Very Little Uptake Expected for Canada’s New Employee Ownership Trust
Survey of business advisors suggest that without significant change, the employee ownership policy proposed in Budget 2023 is likely to fail.
In Canada’s most recent Federal Budget, the government proposed legislation to create Employee Ownership Trusts (EOTs) in Canada, effective January 1, 2024. The Canadian Employee Ownership Coalition (CEOC) has been advocating for the creation of EOTs in order to encourage more employee ownership in this country. In the US and the UK, robust public policy has helped each country grow employee ownership into a meaningful part of their economies, with tremendous outcomes for companies, communities and workers.

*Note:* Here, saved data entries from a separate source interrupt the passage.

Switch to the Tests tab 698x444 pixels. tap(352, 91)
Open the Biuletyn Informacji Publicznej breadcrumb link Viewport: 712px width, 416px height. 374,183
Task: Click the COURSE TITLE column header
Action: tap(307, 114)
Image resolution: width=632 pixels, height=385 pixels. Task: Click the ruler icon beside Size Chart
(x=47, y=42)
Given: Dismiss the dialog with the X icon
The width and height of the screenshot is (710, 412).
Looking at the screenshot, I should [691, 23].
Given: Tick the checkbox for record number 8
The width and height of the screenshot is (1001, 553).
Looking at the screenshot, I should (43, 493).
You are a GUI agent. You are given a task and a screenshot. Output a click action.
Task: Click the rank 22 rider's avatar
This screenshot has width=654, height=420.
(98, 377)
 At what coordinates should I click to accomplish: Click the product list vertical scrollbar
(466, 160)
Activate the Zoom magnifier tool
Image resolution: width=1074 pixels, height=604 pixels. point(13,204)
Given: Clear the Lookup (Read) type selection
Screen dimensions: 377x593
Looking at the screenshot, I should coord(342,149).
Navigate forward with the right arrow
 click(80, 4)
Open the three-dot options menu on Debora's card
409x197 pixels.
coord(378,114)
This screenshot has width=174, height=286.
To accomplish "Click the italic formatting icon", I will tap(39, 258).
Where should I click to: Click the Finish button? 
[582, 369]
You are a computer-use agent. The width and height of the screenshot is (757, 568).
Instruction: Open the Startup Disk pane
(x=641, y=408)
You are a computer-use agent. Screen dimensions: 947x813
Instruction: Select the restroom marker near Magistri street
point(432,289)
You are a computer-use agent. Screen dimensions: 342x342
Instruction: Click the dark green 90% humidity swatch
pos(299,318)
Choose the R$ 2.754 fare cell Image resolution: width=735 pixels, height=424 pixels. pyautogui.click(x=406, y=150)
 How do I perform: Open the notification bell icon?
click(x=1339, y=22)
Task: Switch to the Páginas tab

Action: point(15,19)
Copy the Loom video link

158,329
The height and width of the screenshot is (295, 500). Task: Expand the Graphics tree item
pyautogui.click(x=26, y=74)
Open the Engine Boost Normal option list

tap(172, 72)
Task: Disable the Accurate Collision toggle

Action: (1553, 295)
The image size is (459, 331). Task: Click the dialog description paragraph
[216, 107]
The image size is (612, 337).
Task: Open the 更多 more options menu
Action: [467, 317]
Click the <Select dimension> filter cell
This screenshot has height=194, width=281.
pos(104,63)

While the CEOC is encouraged by the government’s interest in and action on EOTs, we are concerned that the proposed legislation will not lead to similar outcomes for Canada. There are substantial differences in the government’s proposal versus the other two jurisdictions in three major areas: which companies are eligible, how companies are managed after the transaction and tax incentives for business owners to sell to employees. In each of these areas, the Canadian proposal will be meaningfully less appealing to business owners.
We thought it was important to get a broader perspective on Canada’s proposed legislation from the community of professionals who will advise business owners on succession planning. We send out a short survey to a pre-qualified list of lawyers, accountants and other advisors who we know have read and understand the proposed legislation. We received 29 responses from 20 different firms. The responses confirmed our own analysis, that there is very limited enthusiasm about the proposed legislation.
Charts of their responses follow, but the highlights tell the story. Only one of the respondents thinks a significant number of selling owners will use the EOT, with 25 of the 29 projecting none or very few. It’s not only a tax incentive problem: 25 of the 29 advisors agree or strongly agree that governance and qualification issues will serve as a serious obstacle to adoption.
Perhaps most concerning is that, if an owner came to them determined to sell to their employees, 90% of advisors would choose a different existing structure than the proposed EOT. Given how poor the existing structures are at facilitating sales to employees, it is damning that advisors consider this proposal to be even worse. This quote from one of the advisors is telling:
“Lessons learned in other jurisdictions should clearly be used to inform the design of the Canadian approach. The current legislation seems not to have embraced those lessons…. I hope the Government of Canada will improve the legislation before it goes into effect.”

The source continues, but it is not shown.